While rising competition presents challenges, private equity firms including CVC Capital Partners Ltd, Carlyle Group and KKR & Co LP see opportunities in countries such as Indonesia, China and Japan, particularly in consumer, real estate and healthcare.
“The next 6-9 months is a good time to make investments, subject to, obviously, how things go in the United States,” said X.D. Yang, managing director and co-head of Carlyle Asia Partners, speaking on a panel at the SuperReturn conference in Hong Kong.
Valuations were becoming more attractive, which made it easier to strike deals, he added.
“It’s easier for us to talk to management about changing their business now, than when things are really great, when they wouldn’t listen to you,” he said.
Speaking on the same panel, Joseph Bae, Asia head of U.S. buyout fund KKR said he expected a steady stream of investment opportunities around the region, including Japan where the firm had previously been “bearish.”

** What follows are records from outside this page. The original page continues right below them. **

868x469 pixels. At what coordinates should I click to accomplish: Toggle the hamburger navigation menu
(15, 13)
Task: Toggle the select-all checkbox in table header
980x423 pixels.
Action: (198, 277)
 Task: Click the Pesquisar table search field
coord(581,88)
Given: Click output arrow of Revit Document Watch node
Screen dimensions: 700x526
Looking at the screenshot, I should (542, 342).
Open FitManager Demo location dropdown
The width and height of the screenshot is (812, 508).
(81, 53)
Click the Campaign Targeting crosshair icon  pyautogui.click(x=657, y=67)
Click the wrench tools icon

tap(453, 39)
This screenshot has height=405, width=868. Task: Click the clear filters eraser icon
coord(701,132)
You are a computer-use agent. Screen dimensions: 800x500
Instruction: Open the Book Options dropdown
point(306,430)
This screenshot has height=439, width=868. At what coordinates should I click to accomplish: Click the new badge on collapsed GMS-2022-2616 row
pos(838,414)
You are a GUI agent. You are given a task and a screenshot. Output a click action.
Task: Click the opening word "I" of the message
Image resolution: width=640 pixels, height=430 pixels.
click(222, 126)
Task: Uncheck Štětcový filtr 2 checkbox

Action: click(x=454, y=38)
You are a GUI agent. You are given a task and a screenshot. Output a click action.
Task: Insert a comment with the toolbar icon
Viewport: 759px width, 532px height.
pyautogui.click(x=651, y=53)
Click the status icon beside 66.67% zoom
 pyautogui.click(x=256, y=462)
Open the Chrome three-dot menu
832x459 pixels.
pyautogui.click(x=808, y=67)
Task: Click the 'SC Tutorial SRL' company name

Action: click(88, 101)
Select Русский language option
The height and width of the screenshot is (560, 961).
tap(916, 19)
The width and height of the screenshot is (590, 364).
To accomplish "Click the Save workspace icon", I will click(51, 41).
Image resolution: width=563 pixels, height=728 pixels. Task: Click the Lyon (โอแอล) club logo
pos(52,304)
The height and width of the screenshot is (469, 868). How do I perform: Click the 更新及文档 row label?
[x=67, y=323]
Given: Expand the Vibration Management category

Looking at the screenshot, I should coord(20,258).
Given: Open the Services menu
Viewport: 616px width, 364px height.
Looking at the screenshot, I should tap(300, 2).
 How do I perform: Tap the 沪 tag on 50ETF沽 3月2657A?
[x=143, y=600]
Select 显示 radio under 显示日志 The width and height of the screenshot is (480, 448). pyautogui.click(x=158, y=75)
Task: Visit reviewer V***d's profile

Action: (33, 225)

“If you look at the valuations, for some deep value investing, fundamental investing, Japan is awfully cheap now,” he said.
Bae, who came to Asia in 2005 to establish KKR’s business in the region, said he was looking for good companies, not to play in the distressed space.
“We’re spending a lot of time there because I think the market now is fundamentally cheap,” he said.
Maarten Ruijs, managing partner and chief investment officer of CVC Asia Pacific noted that the Australian government’s stance on taxation was an added challenge to private equity in the region.
“It has an ultra-aggressive approach to our industry, which is completely unwarranted to be honest. Australia has a big capital deficit and should welcome foreign investment.”